The Toronto City of Labyrinths Walk offers a unique perspective of city-bound labyrinths. Himy Syed, founder of the Toronto City of Labyrinths Project, leads this walk for the second time. Beginning at Christie Station, Syed discusses the origin of labyrinths, their trans-cultural nature and their contemporary relevance, despite the fact that they have been used for centuries.
Walkers will learn about the misconception that labyrinths and mazes are the same; a labyrinth has one entrance, a center and a path in which it is impossible to get lost. Labyrinths are an appropriate theme for a Jane’s Walk since, according to Syed, “mazes are like traffic and labyrinths are like walking.”
Walkers participating in The Toronto City of Labyrinths Walk can expect to learn about different types of labyrinths, including ancient models to more modern, mathematical examples. And, naturally, a portion of the walk will be reserved for walking a labyrinth in Christie Pits Park.

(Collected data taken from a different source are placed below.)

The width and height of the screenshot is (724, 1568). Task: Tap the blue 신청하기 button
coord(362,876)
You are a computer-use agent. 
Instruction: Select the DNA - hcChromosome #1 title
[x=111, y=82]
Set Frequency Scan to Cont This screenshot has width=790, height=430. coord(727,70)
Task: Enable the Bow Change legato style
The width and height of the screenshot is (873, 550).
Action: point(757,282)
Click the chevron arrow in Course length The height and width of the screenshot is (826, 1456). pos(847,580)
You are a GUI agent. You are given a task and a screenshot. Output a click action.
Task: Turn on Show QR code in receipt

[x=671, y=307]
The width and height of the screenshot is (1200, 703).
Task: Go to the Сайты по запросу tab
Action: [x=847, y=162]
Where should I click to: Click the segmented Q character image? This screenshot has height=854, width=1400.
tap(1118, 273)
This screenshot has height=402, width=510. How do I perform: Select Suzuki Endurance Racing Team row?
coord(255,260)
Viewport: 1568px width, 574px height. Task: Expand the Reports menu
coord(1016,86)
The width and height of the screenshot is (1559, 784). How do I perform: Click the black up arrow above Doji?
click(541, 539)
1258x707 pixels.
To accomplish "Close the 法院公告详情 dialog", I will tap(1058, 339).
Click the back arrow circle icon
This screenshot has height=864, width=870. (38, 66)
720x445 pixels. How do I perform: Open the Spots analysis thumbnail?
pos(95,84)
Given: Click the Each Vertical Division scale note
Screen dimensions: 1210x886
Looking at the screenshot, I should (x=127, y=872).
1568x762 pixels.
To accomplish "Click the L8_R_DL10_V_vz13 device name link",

“There’s no right or wrong way to walk a labyrinth. Kids never walk labyrinths, they always run,” Syed laughs.
After creating over 80 of them across Toronto, Syed paints these beautiful walkways as a response to the events in the city. Whether it is a reaction to the 2009 garbage strike, a broken public fountain in a park or neighbouring violence, all of Syed’s labyrinths have a purpose. The Toronto City of Labyrinths Walk is scheduled for May 5 at 6 pm, but come early as last year over sixty people attended.
In the theme of political response, the recent subway versus LRT debate sparked criticism of the effectiveness of streetcars along St. Clair. The popular Twitter trend inspired the #StClairDisaster: Seeing is Believing Walk led by John Lorinc.
While walking along St Clair West between Bathurst and Dufferin, and then riding it out to Gunn’s Loop, Lorinc invites participants to travel around his neighbourhood and explore the current growth, decline, and overall development of St. Clair’s real estate and businesses. Walkers can expect to learn stats about St. Clair’s economy, demographics, and accident rates, while investigating why some businesses thrive and others fail in the area. Lorinc hopes to share his perspective on how the street responds to the right-of-way. There are multiple uses of the street, and the streetcar plays a vital role to the function of St. Clair West.
The goal of the #StClairDisaster Walk is to have “people speak for themselves,” as Lorinc strongly encourages audience participation. Torontonians have been “told certain things” about St. Clair, and this walk acts as a dialogue to address conflicting stigmas, share pedestrian experiences, and discuss the broader trajectories of the neighbourhood.
John Lorinc led two walks last year and has been “discovering city stuff” for over fifteen years. He is a columnist for Spacing, The Globe and Mail, The Walrus, and Atlantic Cities with a special focus on urban affairs and municipal issues, as well as energy and the environment. The #StClairDisaster Walk is scheduled for May 5 at 2 pm.
Be sure to have comfortable shoes for May 5th and May 6th for this year’s Jane’s Walk line-up. Know the city, know the community, know your neighbours.